DONG TO STUDY TELECOMMUTING
UNDER $300,000 GRANT FROM NSF
OSWEGO -- With modern technology and increasingly flexible employers, more and more people are choosing to telecommute. How their decisions affect transportation and telecommunications systems is the focus of a $300,000 National Science Foundation grant to Dr. June Qiong Dong of the School of Business and two colleagues from other universities.
NSF's Division of Information and Intelligent Systems funded the project, "Decentralized Decision-Making in Complex Network Systems," for a three-year study.
Dong is a co-principal investigator, along with Anna Nagurney of the University of Massachusetts at Amherst and Patricia L. Mokhtarian of the University of California at Davis.
"This project studies complex network systems, consisting of the foundational systems of transportation and communication networks whose interplay is becoming increasingly important in the case of telecommuting, intelligent transportation systems, electronic commerce and knowledge networks," the researchers wrote in their abstract.
Dong says they will study how the systems mesh and how people behave when they try to make a decision about telecommuting. Previously, they studied only transportation systems. This is the first time the scholars will combine the systems.
The issue of telecommuting is a huge one. The U.S. Department of Transportation estimates the number of people telecommuting to work in 1997 was around 7.5 million. According to a recent survey conducted by the International Telework Association and Council, 19.6 million United States-based employees telecommuted in 1999, and 62 percent of companies are encouraging telecommuting.
The decision to telecommute is decentralized, with each person making his or her own choice. Dong explains that people have many criteria for their choices, which may include cost of traveling, time, weather and their need to stay home to care for family members.
Telecommuters must also take into account the costs such a choice will mean for them. "There is the 'opportunity cost,'" Dong says. "They don't see their co-workers, can't socialize and so may lose opportunities."
Workers' decisions to telecommute may affect transportation systems, including highway traffic, which in turn can have an impact on pollution, tolls, need for road repairs and so on.

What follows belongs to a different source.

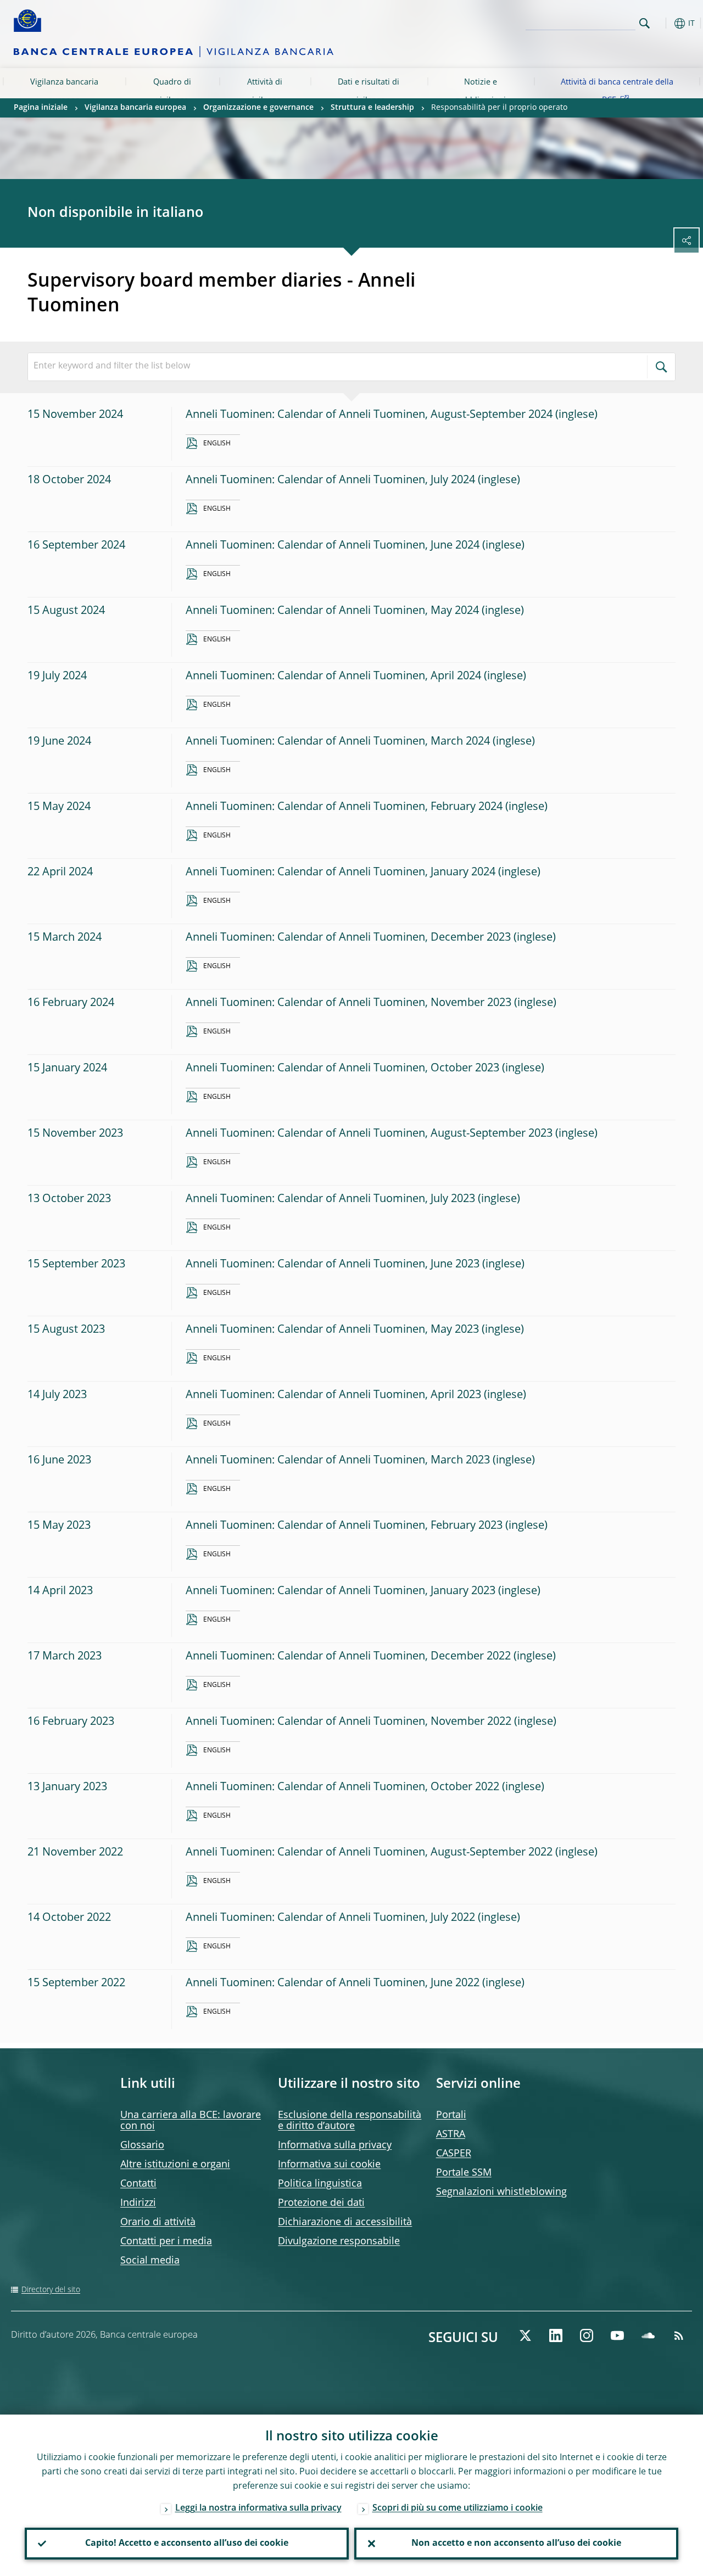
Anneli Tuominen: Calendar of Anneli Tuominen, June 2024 (332, 545)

The researchers will create a model and use California data, which Mokhtarian has collected, to see if the model is valid.
First the researchers will study the behavior of decision makers, and then estimate the effects on the transportation and telecommunications networks using mathematical models they will create.
The results of the research will have a wide range of uses, Dong says. The data may be used in policymaking, for example, to determine road tolls or pollution control laws. Also, it can be used to help companies provide packages of benefits to help workers decide between telecommuting or traditional jobs.
"The impact of this study could be very broad," Dong says.